Friday, 20 November 2015

Backlog (Lack of) Management

To be honest I've been very negligent in not properly managing our product's backlog.  I'd been able to get away with it because I'd not been under much scrutiny, I'd been able to manage it mostly from my head and an e-mailshot, and I'd had other things to do that had been more important (or at least I claimed they were more important and I had to be the one to do them).

Our product's backlog is enormous.  Over 500 lines in a spreadsheet.  Trying to prioritise that and ensure that there is no duplication was going to be a futile task.  So, I decided to adopt a principle from kanban and "start with what I have".  Given the reference to kanban it should not be so surprising to learn that what I had to start with included a kanban board which indicated exactly what was being worked on at what stage and what was to be worked on next.

The first step was to synchronise the kanban board and the backlog.  This may seem like duplication - because it is - but it allows anyone looking at the backlog to see the current context and how it fits into the rest of the backlog without looking at two different media (a board and a spreadsheet).  Anyone can now look at the backlog spreadsheet and see what's been delivered recently, what's being implemented, what's a prototype, and what's to be done next.

The next step was to look at the 400+ other backlog lines.  These had been gathered over the years from various sources - developers and salespeople's whims, prospective customers' whims, customer complaints, etc.  Fortunately we'd recorded the source for each of these requests.  Unfortunately the person writing down or transcribing the requests had not always done a good job of ensuring that the request was understandable to other readers.  Trying to prioritise all of these individual requests would be pointless, but I could at least group them into related areas.

Grouping the backlog of requests then allowed me to get a picture of what had been requested in different areas, irrespective of who had requested it and when.  I could now identify duplicate entries and remove them.  I could also identify related requests and combine them.  The lack of grouping previously had also made the categorisaton of requests rather haphazard, further contributing to the difficulty of managing the requests.  A series of painstaking reviews have now imposed some consistency on the categorisation.  The result is that the reader can now find information more easily, which is a fundamental (yet often overlooked) requirement of any document.

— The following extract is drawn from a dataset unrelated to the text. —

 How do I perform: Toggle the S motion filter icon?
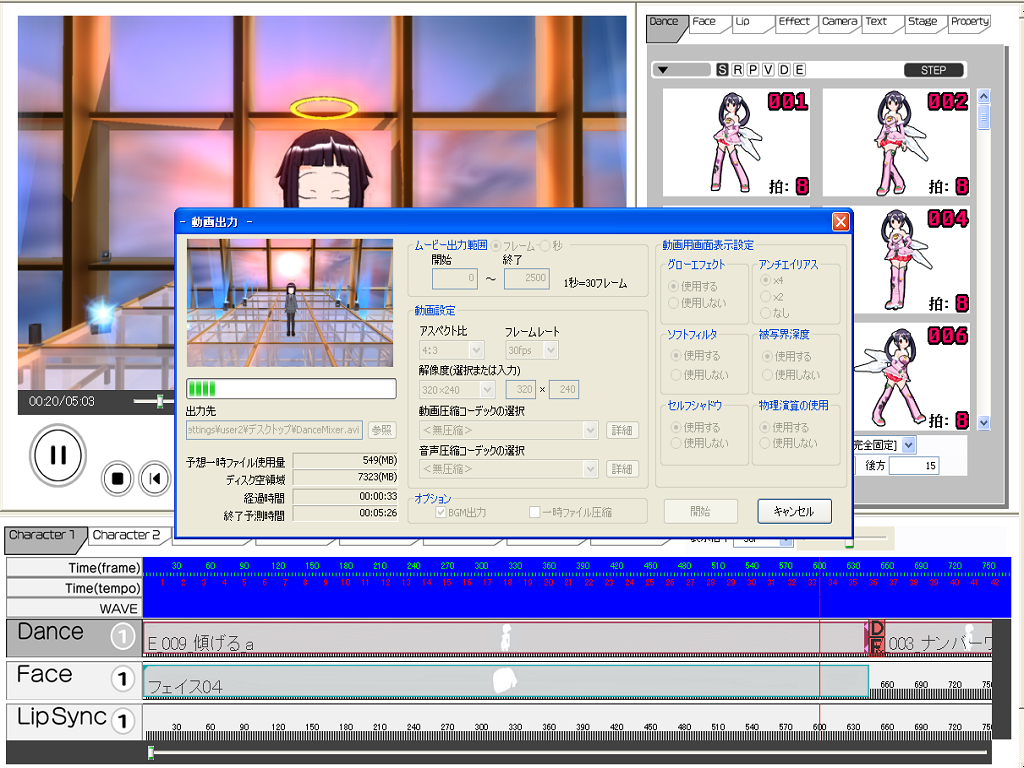pos(723,70)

Anyone working on a particular area can now see if there was a minor requests in that area or a refactoring suggestions in that area of the product and choose to incorporate that minor request or refactoring into their current feature development.

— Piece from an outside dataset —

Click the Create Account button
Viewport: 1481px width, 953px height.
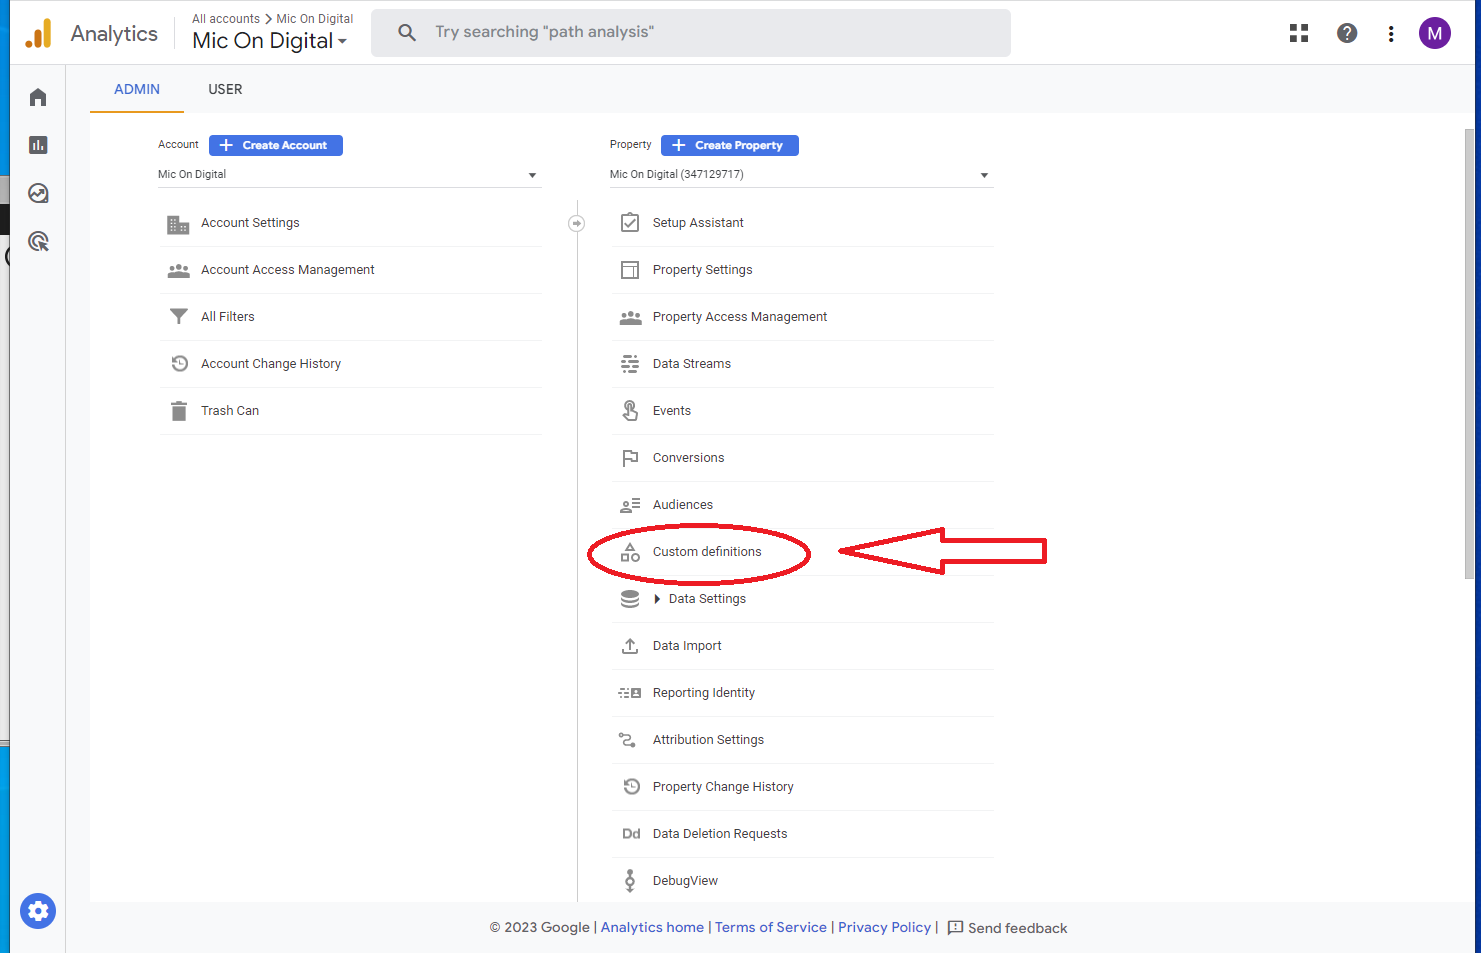(x=276, y=145)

I've still to bring the backlog fully up to date, but now it is at least manageable.

Thursday, 12 November 2015

Stop Appraising, Start Coaching

Staff appraisal is an existence-justifying HR procedure devised and administered by HR automata unable to think beyond their own desks, implemented in such a way as to create multiple obstacles to efficient operations in an organisation.  Mandated by HR managers and blindly implemented it is a fine example of the management team being typically the least team-like part of an organisation.
The dreaded staff review or appraisal - dreaded by the appraisers and appraised alike - whether it's conducted annually, quarterly or however often - though a frequent staff review system would push HR's existence-justifying bureaucracy to an extreme that even they might baulk at - is designed as an exercise in bureaucracy, conceived by HR personnel for their own self-serving benefit.  The bureaucratic products of staff appraisals might even be put to some other HR-determined process: allocation of bonuses, determination of salary raises, etc but all hidden behind HR's walls.

The senior echelons of management might even stick their fingers into the HR-mandated appraisal form so that appraisals are "aligned to the business" (or at least pluck phrases from the vacuous mission statement) but with little or no conception of what the appraised staff actually do, let alone whether such an appraisal might help those staff do what they do better or even if they could do things better for the business beyond their asserted (and thus untested) "alignments" to mission statements.

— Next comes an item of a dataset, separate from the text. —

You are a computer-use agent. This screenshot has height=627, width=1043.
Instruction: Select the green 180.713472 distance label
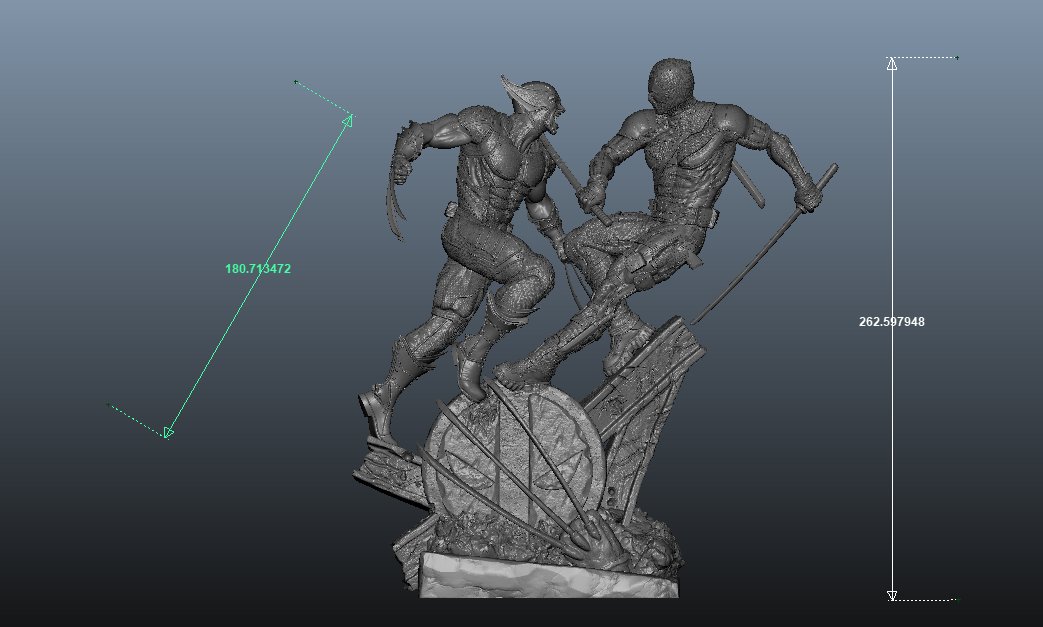[257, 269]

Indeed, no lesser figure than W Edwards Deming listed "Evaluation of performance, merit rating or annual review" as one of his "Seven Deadly Diseases of Western Management"

You might begin to think, dear reader, that I hold something against appraisals or reviews.  Quite to the contrary, for the act of appraising or reviewing against one or more objectives is not an inherently bad thing.  On its own it is neutral, but place it in different contexts and it takes on different properties.  Put it in the context of an exercise that seemingly benefits one party at the expense of another and it becomes a bad thing, at least from the perspective of the party who receives no or a negative benefit (while the one who seemingly benefits may perceive a benefit which in the greater scheme of things is again of no actual benefit).  In contrast, the act of appraising or reviewing against one or more objectives is a fundamental part of the plan-do-check-act cycle, or the inspect and adapt cycle, or any of the other iterative improvement practices.